- [QUOTED PASSAGE]:

The belief that custody litigants routinely fabricate abuse allegations is one of the most durable assumptions in family court culture. It is also, on the empirical record, substantially overstated. So is the opposite belief that disclosures in the custody context are uniformly reliable. Both errors produce bad outcomes; the data lets us be more precise about how often each happens.
Base rates: what the studies actually find
The most cited dataset remains the Canadian Incidence Study of Reported Child Abuse and Neglect (Trocmé & Bala, 2005), which reviewed 7,672 child-welfare investigations and found that intentionally false reports were 4% overall. Among reports made in the context of custody disputes specifically, intentionally false reports rose — but only to about 12%, and the largest source of those false reports was non-custodial parents, not custodial mothers as the folk theory holds. The remaining "unsubstantiated" reports overwhelmingly involved good-faith concerns that could not be confirmed, not deliberate fabrications. Subsequent reviews (Faller, 2007; Brown, 2003) converge on similar ranges.
Joan Meier's 2019 US study found that abuse allegations brought by mothers in custody cases were credited only about 41% of the time generally, and 23% when an alienation cross-claim was raised. The asymmetry between empirical false-report rates (low single to low double digits) and credibility rates in court (under half) is the central problem the literature identifies — courts disbelieve true allegations more often than they encounter false ones.
What "false" actually means in the literature
A finding of "unsubstantiated" is not a finding of "false." Child-welfare systems generally use a three-tier model: substantiated, unsubstantiated but credible, and intentionally false. The middle category is the largest. Conflating unsubstantiated with fabricated is a recurring error in custody litigation and is one the National Children's Advocacy Center and APSAC have repeatedly cautioned against.

- [Click-target data]:
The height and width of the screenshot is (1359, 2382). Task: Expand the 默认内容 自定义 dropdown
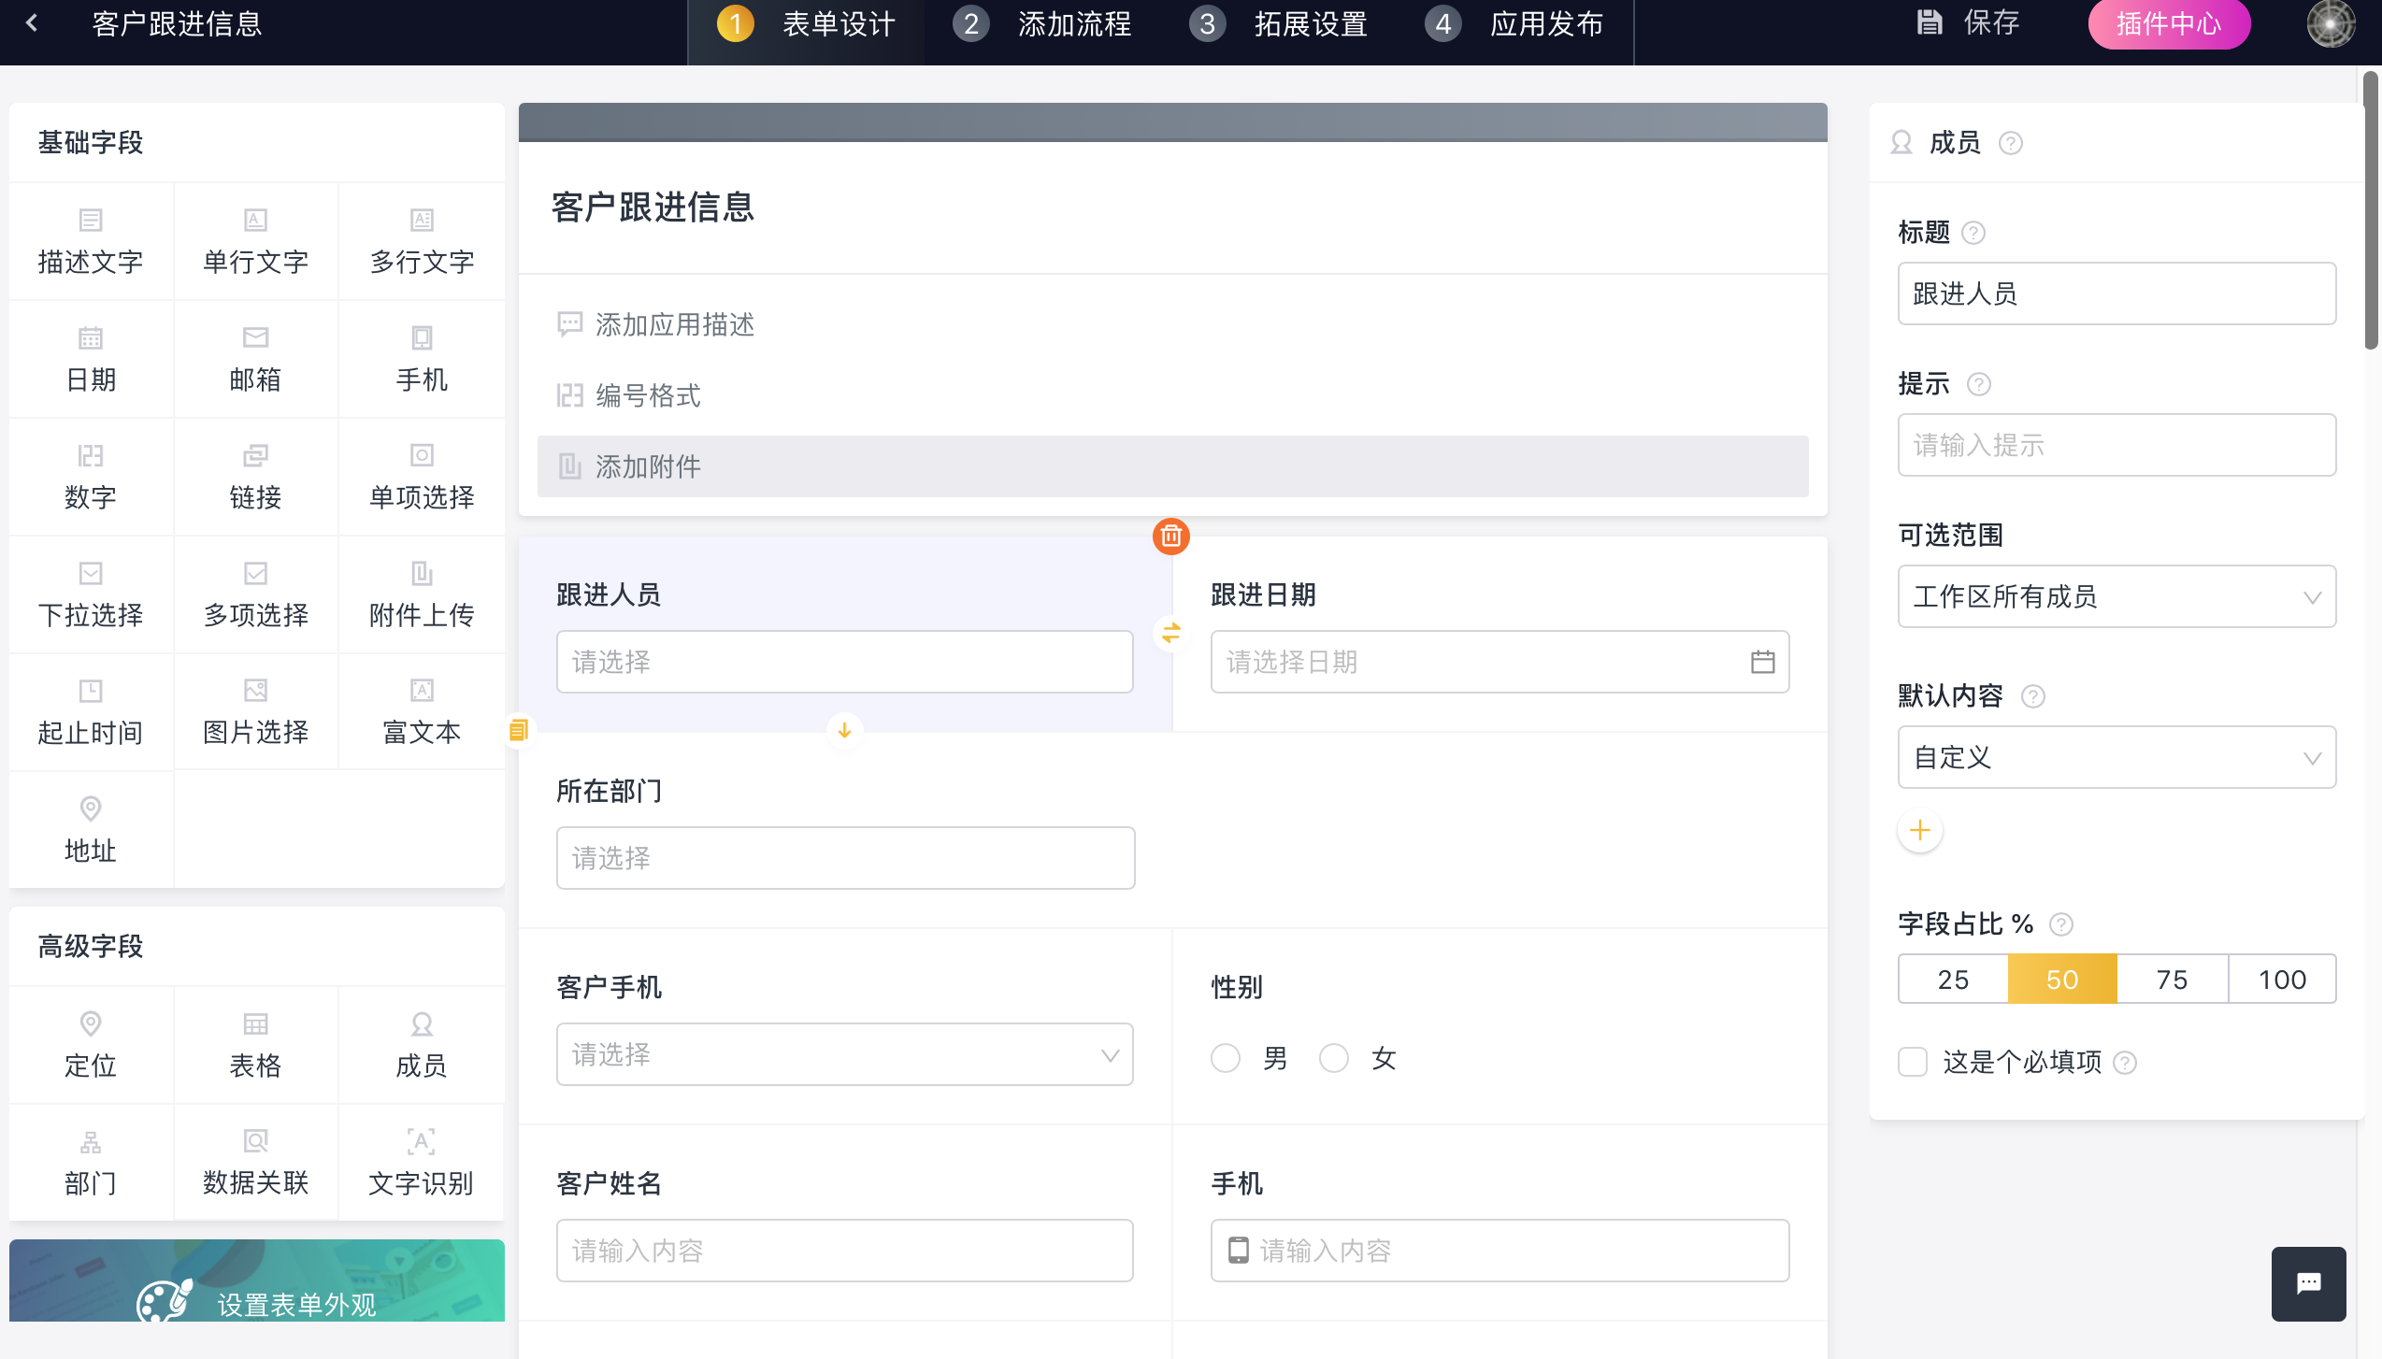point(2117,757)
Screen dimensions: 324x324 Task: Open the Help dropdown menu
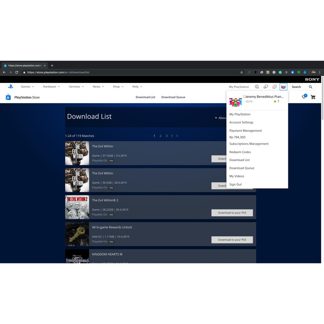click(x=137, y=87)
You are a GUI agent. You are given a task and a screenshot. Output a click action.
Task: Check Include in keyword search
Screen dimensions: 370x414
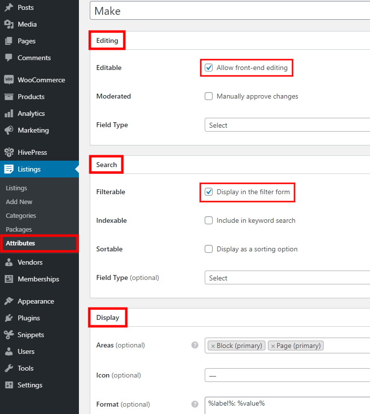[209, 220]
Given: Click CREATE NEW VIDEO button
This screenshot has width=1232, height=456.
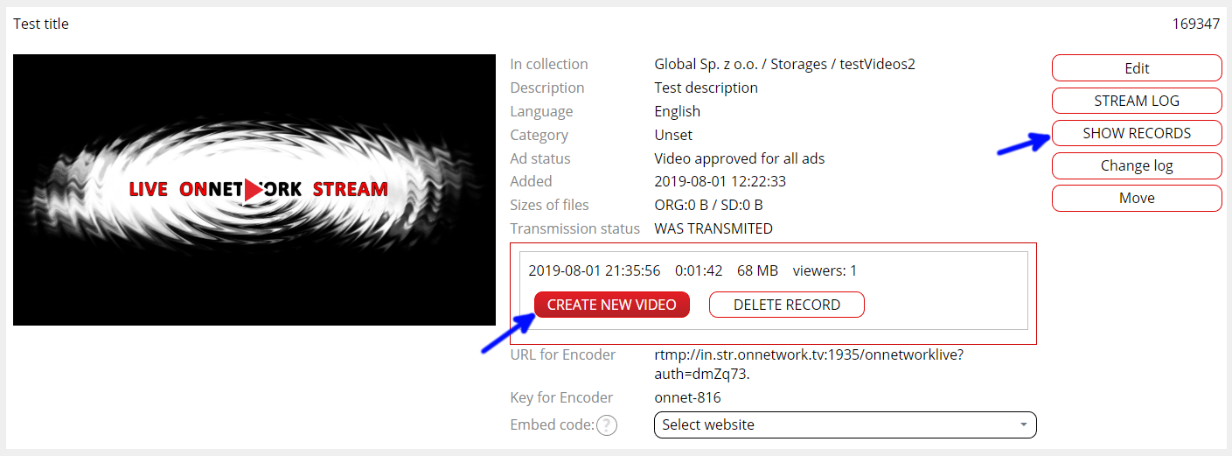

- [YOUR TASK]: Change "courts" to "judges" in the passage on false abuse allegations, and write out the stretch from "Joan Meier's 2019" through "repeatedly cautioned against.".

- [RESPONSE TO THE TASK]:
Joan Meier's 2019 US study found that abuse allegations brought by mothers in custody cases were credited only about 41% of the time generally, and 23% when an alienation cross-claim was raised. The asymmetry between empirical false-report rates (low single to low double digits) and credibility rates in court (under half) is the central problem the literature identifies — judges disbelieve true allegations more often than they encounter false ones.
What "false" actually means in the literature
A finding of "unsubstantiated" is not a finding of "false." Child-welfare systems generally use a three-tier model: substantiated, unsubstantiated but credible, and intentionally false. The middle category is the largest. Conflating unsubstantiated with fabricated is a recurring error in custody litigation and is one the National Children's Advocacy Center and APSAC have repeatedly cautioned against.